▶ **TASK TO CARRY OUT**: Write out, word for word, every line from the one containing "Given: Select the Overview tab" through the final line of the records.

[Records drawn from a dataset]
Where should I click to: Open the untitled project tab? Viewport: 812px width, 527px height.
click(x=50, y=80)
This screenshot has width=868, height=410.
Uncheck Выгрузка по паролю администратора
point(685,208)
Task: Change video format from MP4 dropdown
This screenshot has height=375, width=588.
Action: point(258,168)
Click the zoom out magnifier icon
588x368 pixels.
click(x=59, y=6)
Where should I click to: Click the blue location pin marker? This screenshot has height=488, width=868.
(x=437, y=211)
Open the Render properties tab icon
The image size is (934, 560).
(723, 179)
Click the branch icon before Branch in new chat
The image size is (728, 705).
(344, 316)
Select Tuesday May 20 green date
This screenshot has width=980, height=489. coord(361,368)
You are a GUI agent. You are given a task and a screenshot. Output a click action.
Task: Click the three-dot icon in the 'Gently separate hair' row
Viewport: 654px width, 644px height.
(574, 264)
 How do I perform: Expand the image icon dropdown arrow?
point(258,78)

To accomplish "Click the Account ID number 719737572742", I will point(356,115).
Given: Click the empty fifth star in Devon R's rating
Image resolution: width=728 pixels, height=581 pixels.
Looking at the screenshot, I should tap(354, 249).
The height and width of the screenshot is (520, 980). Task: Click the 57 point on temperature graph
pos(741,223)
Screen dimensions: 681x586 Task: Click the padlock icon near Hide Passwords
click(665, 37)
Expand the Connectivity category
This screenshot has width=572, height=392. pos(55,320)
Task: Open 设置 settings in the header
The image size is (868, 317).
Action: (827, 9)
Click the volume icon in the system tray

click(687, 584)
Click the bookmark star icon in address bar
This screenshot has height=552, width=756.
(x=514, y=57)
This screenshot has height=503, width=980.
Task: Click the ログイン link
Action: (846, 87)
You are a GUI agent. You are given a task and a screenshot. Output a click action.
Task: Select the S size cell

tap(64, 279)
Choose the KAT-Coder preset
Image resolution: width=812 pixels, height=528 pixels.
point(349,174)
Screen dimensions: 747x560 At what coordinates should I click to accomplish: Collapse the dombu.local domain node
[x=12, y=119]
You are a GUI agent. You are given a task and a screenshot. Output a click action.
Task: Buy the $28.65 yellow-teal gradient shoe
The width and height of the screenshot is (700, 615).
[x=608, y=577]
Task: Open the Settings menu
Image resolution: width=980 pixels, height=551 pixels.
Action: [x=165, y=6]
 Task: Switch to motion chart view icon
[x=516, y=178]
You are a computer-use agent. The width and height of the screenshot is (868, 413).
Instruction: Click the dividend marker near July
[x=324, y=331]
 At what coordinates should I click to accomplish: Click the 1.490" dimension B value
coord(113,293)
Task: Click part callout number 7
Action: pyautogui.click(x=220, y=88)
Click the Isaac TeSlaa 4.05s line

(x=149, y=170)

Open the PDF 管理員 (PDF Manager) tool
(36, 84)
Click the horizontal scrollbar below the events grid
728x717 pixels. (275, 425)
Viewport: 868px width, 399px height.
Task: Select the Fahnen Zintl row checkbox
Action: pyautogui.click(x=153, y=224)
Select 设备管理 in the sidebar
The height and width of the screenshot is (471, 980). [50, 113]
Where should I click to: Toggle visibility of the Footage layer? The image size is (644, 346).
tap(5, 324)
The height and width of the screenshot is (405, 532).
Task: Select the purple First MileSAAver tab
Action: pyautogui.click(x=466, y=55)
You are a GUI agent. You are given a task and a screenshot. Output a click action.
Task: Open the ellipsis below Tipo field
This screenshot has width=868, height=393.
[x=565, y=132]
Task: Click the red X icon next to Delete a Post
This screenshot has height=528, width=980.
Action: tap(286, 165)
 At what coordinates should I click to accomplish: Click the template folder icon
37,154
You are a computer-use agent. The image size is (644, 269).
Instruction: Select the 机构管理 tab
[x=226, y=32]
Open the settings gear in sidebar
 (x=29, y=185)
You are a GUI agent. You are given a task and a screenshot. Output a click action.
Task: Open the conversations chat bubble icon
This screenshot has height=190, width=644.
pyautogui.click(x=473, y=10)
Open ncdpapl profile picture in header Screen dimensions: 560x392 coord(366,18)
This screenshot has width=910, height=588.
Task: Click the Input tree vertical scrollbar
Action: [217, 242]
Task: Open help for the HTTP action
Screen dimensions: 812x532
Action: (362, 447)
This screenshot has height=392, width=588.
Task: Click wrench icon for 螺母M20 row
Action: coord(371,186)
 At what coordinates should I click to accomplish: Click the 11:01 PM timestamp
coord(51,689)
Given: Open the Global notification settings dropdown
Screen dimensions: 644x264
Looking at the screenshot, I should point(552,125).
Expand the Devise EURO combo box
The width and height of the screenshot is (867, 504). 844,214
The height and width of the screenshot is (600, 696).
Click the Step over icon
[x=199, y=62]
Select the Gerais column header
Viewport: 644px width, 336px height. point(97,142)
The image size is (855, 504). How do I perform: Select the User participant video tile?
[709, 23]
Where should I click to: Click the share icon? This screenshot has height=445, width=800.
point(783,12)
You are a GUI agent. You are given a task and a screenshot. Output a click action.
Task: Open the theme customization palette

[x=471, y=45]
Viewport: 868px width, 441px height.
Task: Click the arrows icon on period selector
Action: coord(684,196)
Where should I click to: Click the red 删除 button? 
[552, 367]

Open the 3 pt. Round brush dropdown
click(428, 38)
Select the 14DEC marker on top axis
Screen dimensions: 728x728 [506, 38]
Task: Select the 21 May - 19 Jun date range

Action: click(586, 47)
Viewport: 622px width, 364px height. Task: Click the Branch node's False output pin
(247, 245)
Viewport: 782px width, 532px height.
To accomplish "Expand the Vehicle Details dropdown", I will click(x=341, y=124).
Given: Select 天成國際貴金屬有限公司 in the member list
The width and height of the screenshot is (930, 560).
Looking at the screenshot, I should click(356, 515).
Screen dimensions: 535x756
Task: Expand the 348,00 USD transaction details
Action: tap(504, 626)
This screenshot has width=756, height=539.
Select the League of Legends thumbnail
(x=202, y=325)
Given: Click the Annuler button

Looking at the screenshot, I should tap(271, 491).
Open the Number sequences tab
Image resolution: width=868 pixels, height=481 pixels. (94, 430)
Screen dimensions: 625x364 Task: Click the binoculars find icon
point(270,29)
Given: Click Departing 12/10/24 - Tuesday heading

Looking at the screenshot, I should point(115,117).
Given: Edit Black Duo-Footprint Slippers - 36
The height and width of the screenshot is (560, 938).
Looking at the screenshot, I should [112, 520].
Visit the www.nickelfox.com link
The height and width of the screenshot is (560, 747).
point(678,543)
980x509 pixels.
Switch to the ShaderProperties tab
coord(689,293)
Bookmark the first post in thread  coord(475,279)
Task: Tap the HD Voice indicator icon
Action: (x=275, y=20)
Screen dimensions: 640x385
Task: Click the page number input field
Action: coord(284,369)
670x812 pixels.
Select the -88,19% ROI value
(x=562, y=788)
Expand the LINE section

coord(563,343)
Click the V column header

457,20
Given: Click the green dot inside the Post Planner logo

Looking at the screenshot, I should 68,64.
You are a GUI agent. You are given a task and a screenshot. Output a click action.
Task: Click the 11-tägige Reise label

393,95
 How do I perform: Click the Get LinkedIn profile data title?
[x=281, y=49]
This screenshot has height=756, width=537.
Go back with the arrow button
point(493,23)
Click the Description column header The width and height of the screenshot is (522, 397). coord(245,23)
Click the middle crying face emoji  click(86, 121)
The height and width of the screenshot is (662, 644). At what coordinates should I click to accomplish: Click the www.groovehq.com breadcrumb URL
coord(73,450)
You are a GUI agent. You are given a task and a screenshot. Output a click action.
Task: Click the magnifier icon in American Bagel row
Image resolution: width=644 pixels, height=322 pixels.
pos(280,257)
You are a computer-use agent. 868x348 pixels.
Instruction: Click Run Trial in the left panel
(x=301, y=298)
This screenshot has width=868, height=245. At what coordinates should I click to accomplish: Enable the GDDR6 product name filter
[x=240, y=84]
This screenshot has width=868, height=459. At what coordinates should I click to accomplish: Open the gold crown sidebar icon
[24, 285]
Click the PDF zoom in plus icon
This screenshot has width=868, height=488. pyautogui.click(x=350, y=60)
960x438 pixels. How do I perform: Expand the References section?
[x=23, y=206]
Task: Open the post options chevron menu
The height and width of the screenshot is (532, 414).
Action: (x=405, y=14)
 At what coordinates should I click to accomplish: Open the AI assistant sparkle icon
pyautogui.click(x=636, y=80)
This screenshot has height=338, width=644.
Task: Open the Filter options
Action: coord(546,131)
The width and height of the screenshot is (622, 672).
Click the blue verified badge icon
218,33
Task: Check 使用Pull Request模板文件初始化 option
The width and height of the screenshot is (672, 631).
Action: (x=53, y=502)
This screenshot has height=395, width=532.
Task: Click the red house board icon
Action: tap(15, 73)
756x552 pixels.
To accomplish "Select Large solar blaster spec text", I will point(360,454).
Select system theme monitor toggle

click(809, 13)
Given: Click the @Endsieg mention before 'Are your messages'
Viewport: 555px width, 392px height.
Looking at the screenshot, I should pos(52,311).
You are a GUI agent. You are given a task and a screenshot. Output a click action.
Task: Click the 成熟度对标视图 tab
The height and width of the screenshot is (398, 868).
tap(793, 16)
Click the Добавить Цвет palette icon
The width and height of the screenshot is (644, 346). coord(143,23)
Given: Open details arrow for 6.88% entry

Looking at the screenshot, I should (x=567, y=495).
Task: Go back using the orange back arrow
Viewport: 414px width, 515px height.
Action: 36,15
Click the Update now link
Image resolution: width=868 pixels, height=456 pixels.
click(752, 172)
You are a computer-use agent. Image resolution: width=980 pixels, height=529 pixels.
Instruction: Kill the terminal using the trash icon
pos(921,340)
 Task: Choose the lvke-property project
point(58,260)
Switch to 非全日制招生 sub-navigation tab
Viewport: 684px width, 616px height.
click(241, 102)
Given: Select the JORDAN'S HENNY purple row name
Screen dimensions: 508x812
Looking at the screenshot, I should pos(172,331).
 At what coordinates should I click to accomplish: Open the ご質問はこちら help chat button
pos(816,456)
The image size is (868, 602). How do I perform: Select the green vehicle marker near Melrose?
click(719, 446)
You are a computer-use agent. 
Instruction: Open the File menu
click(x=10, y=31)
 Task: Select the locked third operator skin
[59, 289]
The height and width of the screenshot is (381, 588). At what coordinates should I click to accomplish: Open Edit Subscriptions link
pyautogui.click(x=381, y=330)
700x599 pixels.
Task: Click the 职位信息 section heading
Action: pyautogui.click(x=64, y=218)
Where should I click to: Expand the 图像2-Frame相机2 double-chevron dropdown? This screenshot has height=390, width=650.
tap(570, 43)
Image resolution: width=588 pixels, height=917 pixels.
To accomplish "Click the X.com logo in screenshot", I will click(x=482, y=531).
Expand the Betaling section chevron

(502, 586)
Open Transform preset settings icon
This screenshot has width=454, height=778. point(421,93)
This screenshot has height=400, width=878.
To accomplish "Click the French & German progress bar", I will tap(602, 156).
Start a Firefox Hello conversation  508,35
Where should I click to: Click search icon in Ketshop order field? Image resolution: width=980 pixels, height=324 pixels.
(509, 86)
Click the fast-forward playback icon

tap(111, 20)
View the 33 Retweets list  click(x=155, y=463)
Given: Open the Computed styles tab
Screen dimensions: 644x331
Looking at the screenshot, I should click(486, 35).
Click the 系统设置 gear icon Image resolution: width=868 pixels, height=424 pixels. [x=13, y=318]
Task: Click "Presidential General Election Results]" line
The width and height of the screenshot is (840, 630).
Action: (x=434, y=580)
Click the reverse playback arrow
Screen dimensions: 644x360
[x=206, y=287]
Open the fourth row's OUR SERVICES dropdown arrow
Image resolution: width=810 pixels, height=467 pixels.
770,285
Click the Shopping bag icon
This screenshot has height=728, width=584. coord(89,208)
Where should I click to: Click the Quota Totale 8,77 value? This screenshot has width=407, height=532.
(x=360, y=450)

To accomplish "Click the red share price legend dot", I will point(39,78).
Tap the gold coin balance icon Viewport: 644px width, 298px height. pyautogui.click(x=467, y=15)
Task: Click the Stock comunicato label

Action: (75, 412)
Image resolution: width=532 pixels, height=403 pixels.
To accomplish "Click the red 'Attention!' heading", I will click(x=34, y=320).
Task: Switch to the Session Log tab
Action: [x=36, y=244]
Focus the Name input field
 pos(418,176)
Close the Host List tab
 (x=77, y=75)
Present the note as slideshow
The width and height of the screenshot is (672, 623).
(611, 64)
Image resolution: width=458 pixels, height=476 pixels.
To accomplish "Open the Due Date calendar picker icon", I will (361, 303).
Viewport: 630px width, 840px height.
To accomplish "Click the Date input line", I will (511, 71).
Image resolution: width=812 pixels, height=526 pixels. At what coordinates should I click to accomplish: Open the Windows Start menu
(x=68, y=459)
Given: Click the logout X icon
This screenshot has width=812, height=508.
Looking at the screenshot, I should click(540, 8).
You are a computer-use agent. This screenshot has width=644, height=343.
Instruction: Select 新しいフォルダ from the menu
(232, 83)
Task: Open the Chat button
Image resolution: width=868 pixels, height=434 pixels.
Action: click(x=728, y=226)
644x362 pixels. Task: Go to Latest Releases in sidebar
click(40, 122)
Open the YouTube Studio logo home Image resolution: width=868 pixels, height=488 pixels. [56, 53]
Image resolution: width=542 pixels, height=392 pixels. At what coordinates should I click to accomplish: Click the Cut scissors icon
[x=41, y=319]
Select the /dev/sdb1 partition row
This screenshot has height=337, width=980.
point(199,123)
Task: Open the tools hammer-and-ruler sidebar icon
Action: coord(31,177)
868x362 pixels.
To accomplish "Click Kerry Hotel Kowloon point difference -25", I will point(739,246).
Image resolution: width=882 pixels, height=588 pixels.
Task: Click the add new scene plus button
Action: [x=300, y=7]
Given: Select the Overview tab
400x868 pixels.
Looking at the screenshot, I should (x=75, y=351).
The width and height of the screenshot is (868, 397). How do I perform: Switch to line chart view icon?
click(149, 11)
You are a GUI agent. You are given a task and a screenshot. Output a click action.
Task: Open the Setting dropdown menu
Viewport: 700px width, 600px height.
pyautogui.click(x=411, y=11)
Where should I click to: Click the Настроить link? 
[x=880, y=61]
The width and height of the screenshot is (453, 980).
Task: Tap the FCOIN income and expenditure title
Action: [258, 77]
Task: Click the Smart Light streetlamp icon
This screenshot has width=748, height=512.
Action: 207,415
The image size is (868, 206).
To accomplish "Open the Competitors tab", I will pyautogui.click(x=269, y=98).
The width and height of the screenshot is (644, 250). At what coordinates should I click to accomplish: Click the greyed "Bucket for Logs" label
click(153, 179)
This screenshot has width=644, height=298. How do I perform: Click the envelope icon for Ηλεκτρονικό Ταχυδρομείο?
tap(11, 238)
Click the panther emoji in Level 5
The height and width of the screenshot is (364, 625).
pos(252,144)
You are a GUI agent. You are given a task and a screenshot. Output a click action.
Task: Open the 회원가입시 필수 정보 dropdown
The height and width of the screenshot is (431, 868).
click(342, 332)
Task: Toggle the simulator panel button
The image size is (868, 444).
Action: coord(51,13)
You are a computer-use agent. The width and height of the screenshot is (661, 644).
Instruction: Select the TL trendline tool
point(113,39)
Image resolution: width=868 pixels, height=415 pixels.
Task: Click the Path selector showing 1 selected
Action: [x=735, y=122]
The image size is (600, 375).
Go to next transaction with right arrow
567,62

▶ **WRITTEN ANSWER**:
Given: Select the Overview tab
400x868 pixels.
Looking at the screenshot, I should (x=75, y=351).
The width and height of the screenshot is (868, 397). How do I perform: Switch to line chart view icon?
click(149, 11)
You are a GUI agent. You are given a task and a screenshot. Output a click action.
Task: Open the Setting dropdown menu
Viewport: 700px width, 600px height.
pyautogui.click(x=411, y=11)
Where should I click to: Click the Настроить link? 
[x=880, y=61]
The width and height of the screenshot is (453, 980).
Task: Tap the FCOIN income and expenditure title
Action: [258, 77]
Task: Click the Smart Light streetlamp icon
This screenshot has width=748, height=512.
Action: 207,415
The image size is (868, 206).
To accomplish "Open the Competitors tab", I will pyautogui.click(x=269, y=98).
The width and height of the screenshot is (644, 250). At what coordinates should I click to accomplish: Click the greyed "Bucket for Logs" label
click(153, 179)
This screenshot has width=644, height=298. How do I perform: Click the envelope icon for Ηλεκτρονικό Ταχυδρομείο?
tap(11, 238)
Click the panther emoji in Level 5
The height and width of the screenshot is (364, 625).
pos(252,144)
You are a GUI agent. You are given a task and a screenshot. Output a click action.
Task: Open the 회원가입시 필수 정보 dropdown
The height and width of the screenshot is (431, 868).
click(342, 332)
Task: Toggle the simulator panel button
The image size is (868, 444).
Action: coord(51,13)
You are a computer-use agent. The width and height of the screenshot is (661, 644).
Instruction: Select the TL trendline tool
point(113,39)
Image resolution: width=868 pixels, height=415 pixels.
Task: Click the Path selector showing 1 selected
Action: [x=735, y=122]
The image size is (600, 375).
Go to next transaction with right arrow
567,62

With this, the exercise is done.